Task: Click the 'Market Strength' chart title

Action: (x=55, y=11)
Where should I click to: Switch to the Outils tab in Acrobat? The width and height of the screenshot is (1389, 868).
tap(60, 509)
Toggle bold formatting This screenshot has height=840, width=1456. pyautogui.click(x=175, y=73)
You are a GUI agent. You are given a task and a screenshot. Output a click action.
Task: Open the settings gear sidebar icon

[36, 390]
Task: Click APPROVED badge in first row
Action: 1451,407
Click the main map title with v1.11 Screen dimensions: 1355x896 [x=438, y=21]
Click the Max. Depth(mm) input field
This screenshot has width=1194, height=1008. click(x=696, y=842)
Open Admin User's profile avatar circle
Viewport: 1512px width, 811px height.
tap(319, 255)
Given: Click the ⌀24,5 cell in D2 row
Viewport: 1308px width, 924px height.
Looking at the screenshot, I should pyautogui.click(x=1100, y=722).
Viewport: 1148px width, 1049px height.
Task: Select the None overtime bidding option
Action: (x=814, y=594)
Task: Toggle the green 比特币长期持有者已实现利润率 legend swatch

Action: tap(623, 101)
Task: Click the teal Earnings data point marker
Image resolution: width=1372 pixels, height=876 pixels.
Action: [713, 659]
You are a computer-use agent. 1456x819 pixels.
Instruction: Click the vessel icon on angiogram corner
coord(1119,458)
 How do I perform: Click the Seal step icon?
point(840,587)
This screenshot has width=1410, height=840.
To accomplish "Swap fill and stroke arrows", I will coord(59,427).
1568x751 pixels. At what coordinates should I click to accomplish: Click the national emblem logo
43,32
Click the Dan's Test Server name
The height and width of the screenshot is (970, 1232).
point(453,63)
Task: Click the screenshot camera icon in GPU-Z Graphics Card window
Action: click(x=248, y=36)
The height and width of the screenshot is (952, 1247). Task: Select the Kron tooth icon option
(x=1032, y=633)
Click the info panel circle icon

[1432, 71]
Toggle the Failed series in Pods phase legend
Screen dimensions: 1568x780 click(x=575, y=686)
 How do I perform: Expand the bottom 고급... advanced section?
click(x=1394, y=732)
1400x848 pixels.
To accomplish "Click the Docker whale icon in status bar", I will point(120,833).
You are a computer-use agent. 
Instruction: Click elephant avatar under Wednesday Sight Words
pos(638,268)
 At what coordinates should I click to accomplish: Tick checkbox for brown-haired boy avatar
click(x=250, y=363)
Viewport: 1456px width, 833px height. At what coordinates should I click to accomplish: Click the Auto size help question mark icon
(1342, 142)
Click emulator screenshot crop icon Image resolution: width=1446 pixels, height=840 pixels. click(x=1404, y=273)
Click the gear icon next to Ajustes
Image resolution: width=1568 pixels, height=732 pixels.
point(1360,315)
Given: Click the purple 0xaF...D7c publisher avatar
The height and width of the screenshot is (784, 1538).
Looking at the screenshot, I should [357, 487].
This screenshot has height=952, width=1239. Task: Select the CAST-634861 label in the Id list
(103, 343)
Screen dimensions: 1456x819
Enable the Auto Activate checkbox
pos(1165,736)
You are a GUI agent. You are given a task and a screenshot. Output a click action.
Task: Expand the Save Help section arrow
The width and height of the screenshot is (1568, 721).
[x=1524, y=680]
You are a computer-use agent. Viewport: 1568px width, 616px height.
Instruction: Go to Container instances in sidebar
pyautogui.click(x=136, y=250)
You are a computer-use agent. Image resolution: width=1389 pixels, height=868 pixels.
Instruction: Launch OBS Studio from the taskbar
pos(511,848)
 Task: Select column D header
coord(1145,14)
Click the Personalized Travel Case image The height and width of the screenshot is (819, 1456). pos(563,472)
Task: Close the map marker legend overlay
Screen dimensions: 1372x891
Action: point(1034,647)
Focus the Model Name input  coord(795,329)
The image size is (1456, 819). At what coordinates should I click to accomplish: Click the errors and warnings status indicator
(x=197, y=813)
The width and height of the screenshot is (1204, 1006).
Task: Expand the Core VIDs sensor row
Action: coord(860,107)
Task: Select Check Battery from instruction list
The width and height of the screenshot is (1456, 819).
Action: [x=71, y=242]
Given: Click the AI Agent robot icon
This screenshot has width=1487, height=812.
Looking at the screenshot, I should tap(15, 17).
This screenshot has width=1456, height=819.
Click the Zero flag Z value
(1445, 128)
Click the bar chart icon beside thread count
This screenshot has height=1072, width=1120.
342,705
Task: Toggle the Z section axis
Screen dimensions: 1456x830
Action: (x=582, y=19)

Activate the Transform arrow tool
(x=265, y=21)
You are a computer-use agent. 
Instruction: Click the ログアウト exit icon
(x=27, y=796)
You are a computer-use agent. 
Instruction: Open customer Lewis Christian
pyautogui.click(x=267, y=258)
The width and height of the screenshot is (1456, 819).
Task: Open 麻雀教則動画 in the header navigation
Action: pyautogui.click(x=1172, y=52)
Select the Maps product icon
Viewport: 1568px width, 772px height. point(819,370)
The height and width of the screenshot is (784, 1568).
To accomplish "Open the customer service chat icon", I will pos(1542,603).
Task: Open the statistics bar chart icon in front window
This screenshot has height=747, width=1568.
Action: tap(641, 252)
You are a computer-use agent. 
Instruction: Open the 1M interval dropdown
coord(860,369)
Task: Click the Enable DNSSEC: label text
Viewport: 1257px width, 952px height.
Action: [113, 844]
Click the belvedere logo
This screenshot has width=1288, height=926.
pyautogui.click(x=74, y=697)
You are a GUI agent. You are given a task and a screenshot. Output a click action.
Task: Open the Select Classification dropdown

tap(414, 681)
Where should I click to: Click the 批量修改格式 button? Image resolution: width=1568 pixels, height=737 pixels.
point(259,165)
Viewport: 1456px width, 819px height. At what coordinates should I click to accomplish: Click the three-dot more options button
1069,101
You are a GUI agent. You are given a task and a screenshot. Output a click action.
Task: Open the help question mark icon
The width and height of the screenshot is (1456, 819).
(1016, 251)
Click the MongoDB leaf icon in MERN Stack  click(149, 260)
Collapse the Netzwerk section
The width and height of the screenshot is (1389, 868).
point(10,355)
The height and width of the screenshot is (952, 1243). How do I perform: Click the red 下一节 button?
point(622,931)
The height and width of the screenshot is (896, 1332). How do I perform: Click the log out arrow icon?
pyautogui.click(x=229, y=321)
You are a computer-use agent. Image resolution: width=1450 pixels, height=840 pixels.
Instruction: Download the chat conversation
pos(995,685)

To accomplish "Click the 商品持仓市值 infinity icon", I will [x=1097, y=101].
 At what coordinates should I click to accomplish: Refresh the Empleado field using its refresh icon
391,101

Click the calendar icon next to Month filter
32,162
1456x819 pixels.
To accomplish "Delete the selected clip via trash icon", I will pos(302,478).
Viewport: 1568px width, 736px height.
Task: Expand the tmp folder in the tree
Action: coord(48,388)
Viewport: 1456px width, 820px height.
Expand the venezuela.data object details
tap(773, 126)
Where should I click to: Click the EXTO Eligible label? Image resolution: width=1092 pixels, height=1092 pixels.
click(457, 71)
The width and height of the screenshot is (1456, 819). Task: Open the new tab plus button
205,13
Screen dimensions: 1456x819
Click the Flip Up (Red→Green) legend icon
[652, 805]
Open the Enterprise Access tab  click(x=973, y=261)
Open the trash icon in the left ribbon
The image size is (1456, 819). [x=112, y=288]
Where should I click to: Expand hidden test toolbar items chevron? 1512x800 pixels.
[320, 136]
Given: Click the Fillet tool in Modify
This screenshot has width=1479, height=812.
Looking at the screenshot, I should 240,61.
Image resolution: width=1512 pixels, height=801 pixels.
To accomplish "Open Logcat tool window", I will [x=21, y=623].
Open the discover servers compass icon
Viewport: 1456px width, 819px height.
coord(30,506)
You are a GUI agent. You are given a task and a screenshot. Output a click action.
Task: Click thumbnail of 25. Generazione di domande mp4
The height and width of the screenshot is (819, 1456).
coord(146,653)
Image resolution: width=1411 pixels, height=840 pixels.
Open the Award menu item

※

• [Task] Would you copy out each line of the records above where the word "marker" occurs?

• [Solution]
Task: Click the teal Earnings data point marker
Task: Close the map marker legend overlay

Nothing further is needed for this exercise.